(Selected passage)

Researchers led by Piers Blombery, MD, detected a single heterozygous nucleotide variant in BCL2 (Gly101Val) that impairs binding of venetoclax (Venclexta) to BCL2, conferring resistance to venetoclax in both patient leukemia cells and engineered CLL cell lines. The mutation also provides a potential biomarker of impending clinical relapse.
The findings were reported by Blombery, from the Peter MacCallum Cancer Centre and Royal Melbourne Hospital in Melbourne, Australia during a press briefing at the 2018 American Society of Hematology Annual Meeting.
“Despite its efficacy, the majority of patients will relapse on venetoclax and up until now, we really didn’t have a good idea about why people were relapsing,” he said. “The mutation we have found helps to explain why venetoclax stops working in some patients. Furthermore, we have shown that in some cases the mutation can be detected in patients’ bone marrow years before clinical signs of relapse appear.”
The study cohort comprised 67 patients from 3 early-phase clinical trials with relapsed CLL treated with venetoclax, 21 of whom had CLL-type disease progression. Of these 21 patients, 15 had suitable samples for genomic analysis. Targeted amplicon next-generation sequencing of a panel of 33 genes recurrently mutated in lymphoid malignancy was performed.
BCL2 Gly101Val was detected in 4 patients with CLL-type progression on venetoclax. BCL2 Gly101Val was absent in the pre-venetoclax samples in all 4 patients.
Sequencing of 400 patients with CLL and other B-cell malignancies who had never been exposed to venetoclax did not detect the mutation in any of these patients. “This is evidence that the mutation only develops during venetoclax treatment, so it is something that patients can be screened for,” said Blombery. “In patients who develop this mutation at a low level, it would be prudent for the hematologist to begin to look for other therapies to use instead.”
Using a highly sensitive and specific droplet digital polymerase chain reaction assay, a significant level of the BCL2 Gly101Val variant “essentially begins to appear from 20 months of therapy onward [up to 25 months earlier than when standard disease progression criteria were met], so it’s quite a late mutation, but in the interim where it’s detectable, the patients inevitably progressed to overt clinical relapse and had to either come off therapy or be treated with something else,” he said.

(End Selected passage)

- Task requirements -
- 1) Summarize the report on venetoclax resistance in two sentences.
- 2) Translate this sentence from the report on venetoclax resistance into Spanish: "BCL2 Gly101Val was absent in the pre-venetoclax samples in all 4 patients."
- 3) Retype the passage of the report on venetoclax resistance starting at "Researchers led by" and ending at "Hematology Annual Meeting.".

(Entries shown)

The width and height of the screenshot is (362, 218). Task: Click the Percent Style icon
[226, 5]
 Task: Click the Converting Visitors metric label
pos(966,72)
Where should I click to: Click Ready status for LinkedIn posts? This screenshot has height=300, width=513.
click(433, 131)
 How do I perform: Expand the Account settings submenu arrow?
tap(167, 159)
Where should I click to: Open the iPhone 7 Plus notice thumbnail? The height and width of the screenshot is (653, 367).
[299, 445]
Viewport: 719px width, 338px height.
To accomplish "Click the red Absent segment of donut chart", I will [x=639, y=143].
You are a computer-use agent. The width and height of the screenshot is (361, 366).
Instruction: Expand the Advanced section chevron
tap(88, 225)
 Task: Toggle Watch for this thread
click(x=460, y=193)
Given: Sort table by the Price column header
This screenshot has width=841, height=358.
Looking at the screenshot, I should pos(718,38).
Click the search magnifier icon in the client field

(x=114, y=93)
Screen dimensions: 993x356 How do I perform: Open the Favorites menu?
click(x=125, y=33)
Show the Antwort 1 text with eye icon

(End Entries shown)

- Responses for each task -
- 1) Researchers led by Piers Blombery found a BCL2 variant, Gly101Val, that impairs venetoclax binding to BCL2, confers resistance to the drug in CLL cells, and may serve as a biomarker of impending clinical relapse. The variant was detected in 4 patients whose CLL progressed on venetoclax, was absent before treatment and in 400 patients never exposed to the drug, and could be detected up to 25 months before standard disease progression criteria were met.

- 2) BCL2 Gly101Val estaba ausente en las muestras previas al venetoclax de los 4 pacientes.

- 3)
Researchers led by Piers Blombery, MD, detected a single heterozygous nucleotide variant in BCL2 (Gly101Val) that impairs binding of venetoclax (Venclexta) to BCL2, conferring resistance to venetoclax in both patient leukemia cells and engineered CLL cell lines. The mutation also provides a potential biomarker of impending clinical relapse.
The findings were reported by Blombery, from the Peter MacCallum Cancer Centre and Royal Melbourne Hospital in Melbourne, Australia during a press briefing at the 2018 American Society of Hematology Annual Meeting.